財務省は、薬価引き下げに上乗せして、診療報酬の本体部分だけで最大3.6%の引き下げが必要との試算を示しました。4%規模の引き下げとなれば、国庫負担で約3,200億円の削減となり、国民医療費ベースでは1兆3,000億円にものぼる大幅削減となります。

公的保険医療の内容と範囲、治療方法を決める診療報酬を4回連続で引き下げることは、医師不足や医療機関の倒産、病床削減で行き場を失う高齢者などの医療崩壊が加速し、国民に安心、安全で信頼される医療の危機を招くことになります。

 財務省が審議会に提出した試算には大きく4つの問題点があります。

第1は、診療報酬本体の引き下げの根拠とした比較対象です。医師、歯科医師、看護師など医療従事者の人件費相当となる診療報酬本体の改定率と、国家公務員の給与ベア率を同列視して比較しています。医療機関の経営者や職員の人件費相当を、年齢分布も職種も異なる公務員給与と機械的に比較し、非正規雇用が広がる中での賃金減を前提に、それと同列に医療の効率化するものです。

第2は、薬価引き下げ分を含めず診療報酬の改定率を算出していることです。薬価、治療材料等は、2000年度から4回連続のマイナス改定で、累計でマイナス5.9%になり、診療報酬本体を含めて6.7%もの大幅な引き下げが既におこなわれてきました。試算で示した「賃金・物価」のマイナス4.4%を超える低下率であることを意図的に無視しています。

第3は、国際的にみても高い薬価、医療材料・機器の引き下げに正面から取り組む姿勢にないことです。高薬価の中でも突出している発売後9年以内の新薬の薬価をドイツ並みにするだけでも2兆円の節減につながります。医療材料・機器は諸外国の価格に比べて突出していることは、厚生労働省等の調査からも明らかです。高すぎる薬価、医療材料・機器にメスを入れ、製薬企業などの高利潤構造を是正すべきです。

第4は、手術料や初診料などの技術料は、諸外国と比べて日本が低いというデータも公表されているが、試算では医療経済実態調査の速報値を恣意的に利用して引き下げを主張していることです。調査自体は、6月単月の非定点調査で、回答数が極端に少ない診療科もあり、診療報酬改定の基礎資料としては不十分な調査です。同時に今回の速報値からも、全病院の赤字額が前回調査より倍加し、医科診療所(個人・無床)、歯科診療所(個人)のいずれも、医療機関経営の指標である「収支差額」と「収支差率」がともに減少しました。徹底した努力で医業経営を成り立たせている窮状があらためて浮き彫りとなりました。
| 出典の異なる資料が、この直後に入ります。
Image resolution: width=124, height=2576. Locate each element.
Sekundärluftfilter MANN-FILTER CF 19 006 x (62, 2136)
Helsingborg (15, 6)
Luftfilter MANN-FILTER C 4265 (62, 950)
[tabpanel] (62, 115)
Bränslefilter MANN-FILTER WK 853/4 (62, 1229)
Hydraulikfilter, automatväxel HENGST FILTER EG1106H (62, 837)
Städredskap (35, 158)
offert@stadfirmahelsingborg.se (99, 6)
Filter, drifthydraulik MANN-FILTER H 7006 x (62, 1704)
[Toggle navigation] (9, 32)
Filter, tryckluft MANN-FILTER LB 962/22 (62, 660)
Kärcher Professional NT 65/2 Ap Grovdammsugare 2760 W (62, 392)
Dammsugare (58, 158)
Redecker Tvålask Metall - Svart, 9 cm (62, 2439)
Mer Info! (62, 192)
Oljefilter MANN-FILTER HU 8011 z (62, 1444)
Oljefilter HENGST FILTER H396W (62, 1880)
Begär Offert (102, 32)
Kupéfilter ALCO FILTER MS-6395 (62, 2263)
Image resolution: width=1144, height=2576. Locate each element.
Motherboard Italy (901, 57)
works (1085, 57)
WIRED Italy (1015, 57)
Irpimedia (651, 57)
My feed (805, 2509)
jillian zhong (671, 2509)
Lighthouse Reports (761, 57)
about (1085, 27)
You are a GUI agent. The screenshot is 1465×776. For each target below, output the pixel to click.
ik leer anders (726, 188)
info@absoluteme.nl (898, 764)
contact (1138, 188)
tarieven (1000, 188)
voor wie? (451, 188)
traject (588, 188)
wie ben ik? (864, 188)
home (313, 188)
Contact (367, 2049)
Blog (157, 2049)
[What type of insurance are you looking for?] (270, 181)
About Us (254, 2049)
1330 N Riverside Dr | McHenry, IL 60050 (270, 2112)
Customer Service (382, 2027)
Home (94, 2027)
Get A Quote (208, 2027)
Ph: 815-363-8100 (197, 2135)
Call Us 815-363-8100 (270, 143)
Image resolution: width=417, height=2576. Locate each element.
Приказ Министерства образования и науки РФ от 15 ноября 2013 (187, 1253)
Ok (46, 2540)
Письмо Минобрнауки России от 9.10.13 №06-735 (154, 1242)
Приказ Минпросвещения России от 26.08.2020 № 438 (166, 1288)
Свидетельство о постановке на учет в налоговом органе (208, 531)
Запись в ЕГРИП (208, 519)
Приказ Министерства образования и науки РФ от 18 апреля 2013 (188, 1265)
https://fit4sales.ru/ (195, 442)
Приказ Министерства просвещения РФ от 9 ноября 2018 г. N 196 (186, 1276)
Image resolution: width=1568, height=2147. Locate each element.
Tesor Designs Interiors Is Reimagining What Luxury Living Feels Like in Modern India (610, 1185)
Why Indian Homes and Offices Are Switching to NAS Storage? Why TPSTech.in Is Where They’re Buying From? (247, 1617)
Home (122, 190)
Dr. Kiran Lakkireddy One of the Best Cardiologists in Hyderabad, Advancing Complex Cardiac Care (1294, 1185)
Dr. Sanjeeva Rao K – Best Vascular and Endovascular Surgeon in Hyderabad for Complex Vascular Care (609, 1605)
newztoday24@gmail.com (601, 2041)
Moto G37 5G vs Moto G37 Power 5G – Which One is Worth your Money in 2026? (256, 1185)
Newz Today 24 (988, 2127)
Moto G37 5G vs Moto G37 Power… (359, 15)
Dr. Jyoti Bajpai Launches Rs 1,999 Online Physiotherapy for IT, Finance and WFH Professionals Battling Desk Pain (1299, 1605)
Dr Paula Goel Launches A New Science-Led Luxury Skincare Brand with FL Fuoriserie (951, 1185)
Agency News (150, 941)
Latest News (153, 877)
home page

財務省方針に基づいて、これ以上診療報酬を引き下げることは、国民皆保険制度を支えている基盤を根底から揺るがすことになります。安心、安全で信頼の医療を確保するためにも、4半世紀にわたる医療費抑制策を根本から転換し、先進諸国で最低の医療費総枠の拡大、突出して高い窓口負担の軽減、大きく不足する医師の養成など、診療報酬プラス改定と医療費総枠の拡大、患者負担軽減を強く要求します。